"I will launch the nuclear weapons!"
"But, sir, our aim is not very exact."
"Only because all your trajectory math is very confusing for me to figure out on my portable abacus. Point them horizontally."
"Sir, the missiles might land in our territory."
"Do as I say!"
"Yes, sir. And sir..."
"What is it, imbecile?"
"You have an emissary from the most-hated enemy."
"Send him in. I will listen to what the pig-dogs have to say and then I will kill him."
"Sir, here he is. The Right Honourable Assistant Associate Staff Administrator For The Negotiation Of Forcefully Invading Peacekeepers."
"Your Almighty Highness, I am humbled that you allowed me in your presence."
"You are a pig-dog. Be glad that I do not have you drawn and quartered in front of me for my mild amusement."
"Yes, Your Majesty."
"What is it that you wish? My court would like to hear you beg, if you don't mind."
"Please, please, please, Anointed One. Let us have our life for one brief moment more."
"Much better. Now, get up off your stinking knees and look me in the eye like a real man."
"As you command."
"Indeed. Proceed."
"Grand and Glorious Greatness, the combined forces of the Southern Kingdom and the Imperialists Across The Sea have amassed forces along your borders and blockaded your sea ports."
"So I have been told. They will be rubble in just a few minutes. What else is your problem?"
"The Master of His Own Destiny, these warring kingdom peaceful fighting forces are here to provide humanitarian aid to your people."
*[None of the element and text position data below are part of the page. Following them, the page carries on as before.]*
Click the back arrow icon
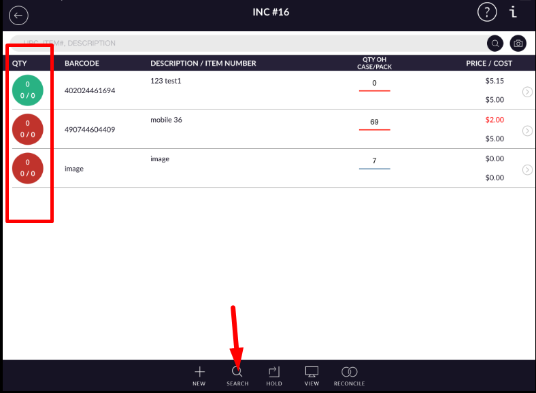536x393 pixels. [x=18, y=14]
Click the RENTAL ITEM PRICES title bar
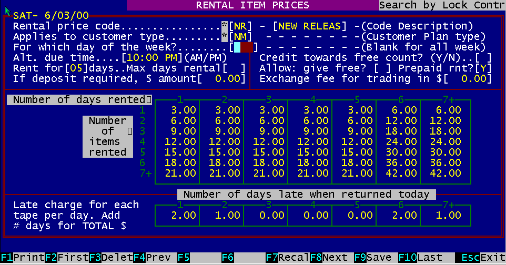The height and width of the screenshot is (265, 506). pos(252,5)

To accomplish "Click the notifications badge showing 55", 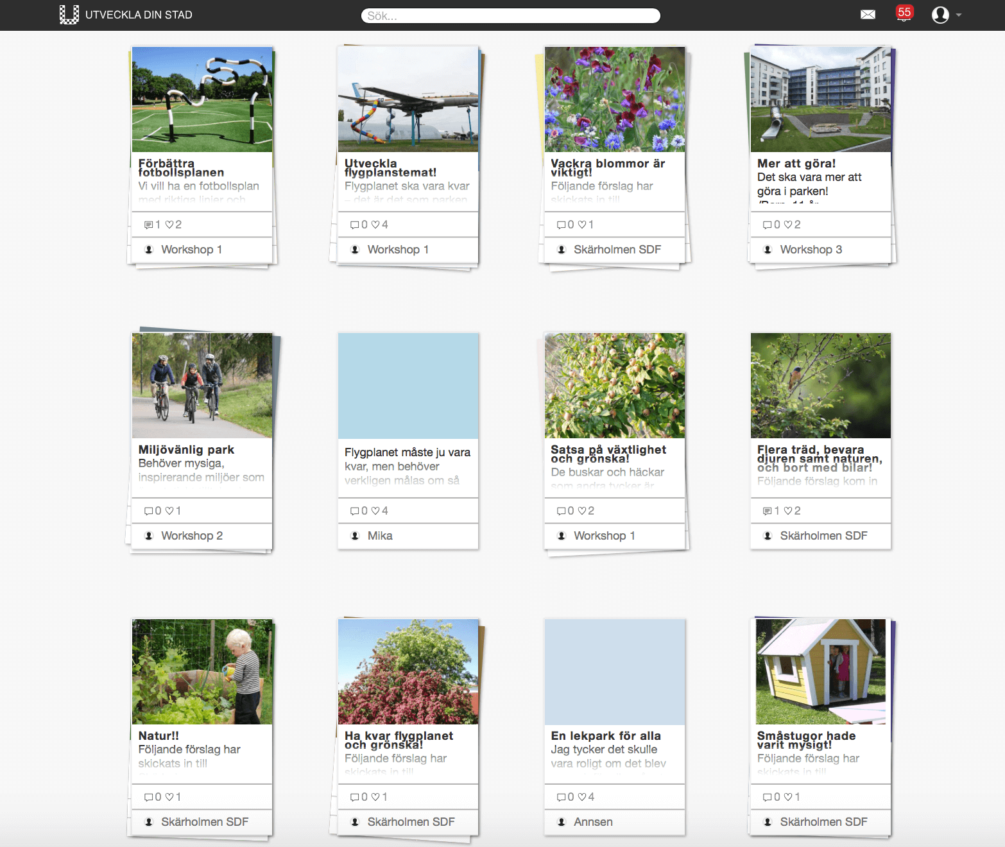I will coord(904,13).
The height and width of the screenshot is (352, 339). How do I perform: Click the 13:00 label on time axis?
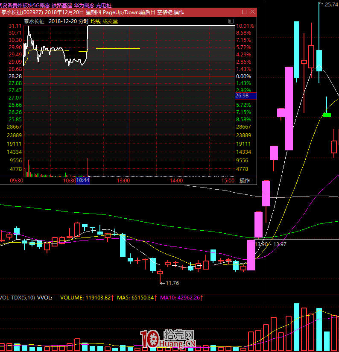[x=123, y=181]
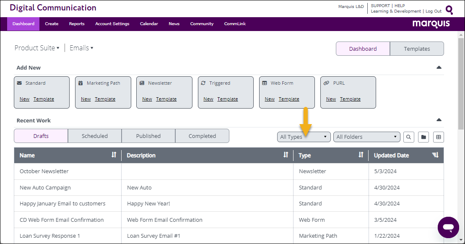Switch to grid view icon button
This screenshot has width=465, height=244.
(x=439, y=137)
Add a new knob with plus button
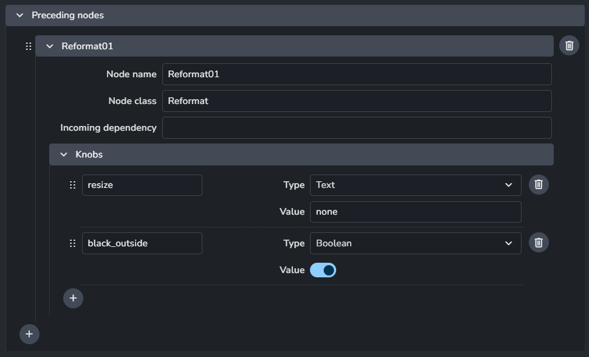This screenshot has width=589, height=357. click(x=73, y=298)
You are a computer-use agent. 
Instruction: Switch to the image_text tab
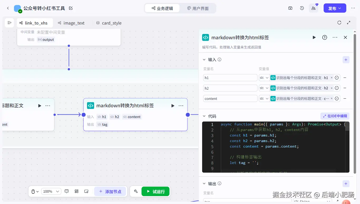71,23
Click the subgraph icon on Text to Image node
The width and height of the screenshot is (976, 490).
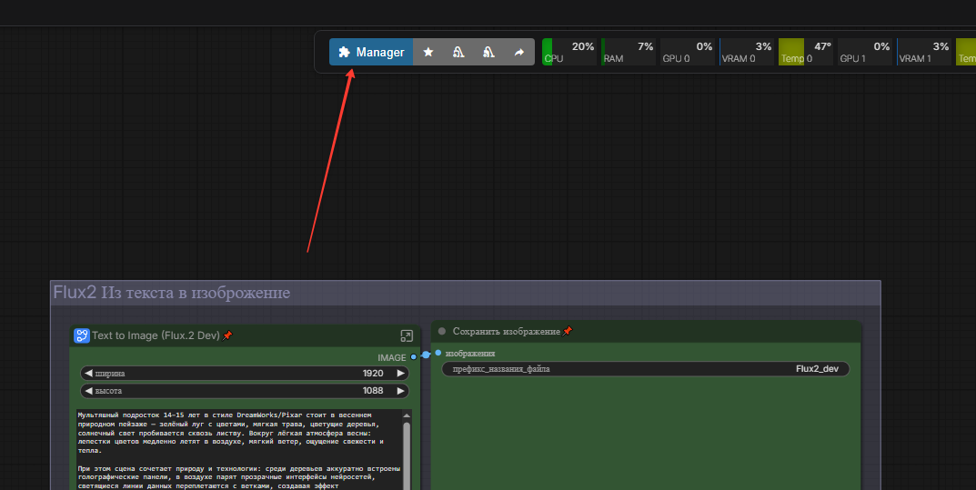(82, 335)
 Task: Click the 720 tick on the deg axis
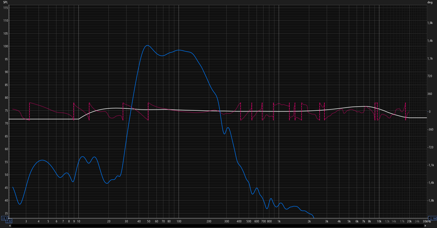click(430, 76)
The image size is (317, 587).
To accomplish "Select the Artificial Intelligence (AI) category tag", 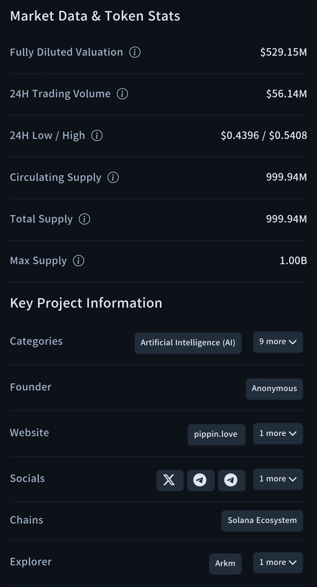I will coord(188,343).
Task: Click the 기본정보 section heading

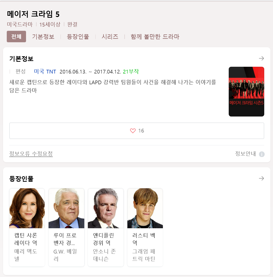Action: coord(21,59)
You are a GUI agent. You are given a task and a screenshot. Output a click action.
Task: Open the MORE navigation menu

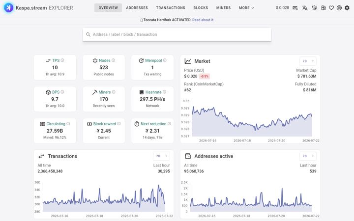(x=246, y=8)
"My people need no aid. I, their god, provide them all they want. As ants to the queen, so my people depend on me to decide how they shall live and die. Lately, I have been bored and wished to see many of them struggle with basic nourishment. It is a scientific experiment that the rest of the weak, narrow-minded leaders around the world are too puny to carry out."
"The rest of the world does not see it that way."
"And that is why I am launching a few of my short-range missiles to prove that they are useless to stop the power of the One Who Knows What's Right For His People!!! Ahahaha! Watch me press the red button!!!! Victory is mine, at last!!!"
"Sir, the missiles are headed in the wrong direction. They are landing in the Middle Kingdom."
"The ineptitude of my servants. Who turned my abacus around backwards. Off with your head!"
"Sir?"
"You are right. First, off with the head of that pig-dog and then cut your own head off as evidence that I am a merciful leader who punishes those who commit cold-blooded murder of innocent messengers."
"As you command, sir."
"'Humanitarian mission'! Who do they think they are? They blame me for their worthless seamanship, sinking their own vessel through shoddy ship procedures and now they think they can just walk across my borders to feed those I intentionally starve? If I want tens of millions to die, they will die for the glory of serving the only true living god left on this planet."
"Sir!"
"What are you still doing here?"
"Sir, I am about to cut off my head but I wanted to let you know there is a missile headed straight toward us."
"Is it ours or theirs?"
"I do not know, Sir."
"Then I shall kill you myself!"
"But, Sir, the missile."
"You are worthless chattel. Do you not know that gods do not die? I will press this button and use the antimissile system we built with plans stolen from those Western pig-dogs and disprove their claim that openness and honesty is the one true way. Watch them wallow in fear at my invulnerability!!!!"
- Tune in next week when we reconstruct our Leader from DNA not tainted by nuclear radiation...
- Observe our investigators piecing together why the stolen missile shield system plans were designed so as not to take out their own missiles...
- Notice how our people are unhappy that the so-called liberators are taking away our people's honourable death by starving - to die according to their god's desire is the greatest gift one can give to one's family.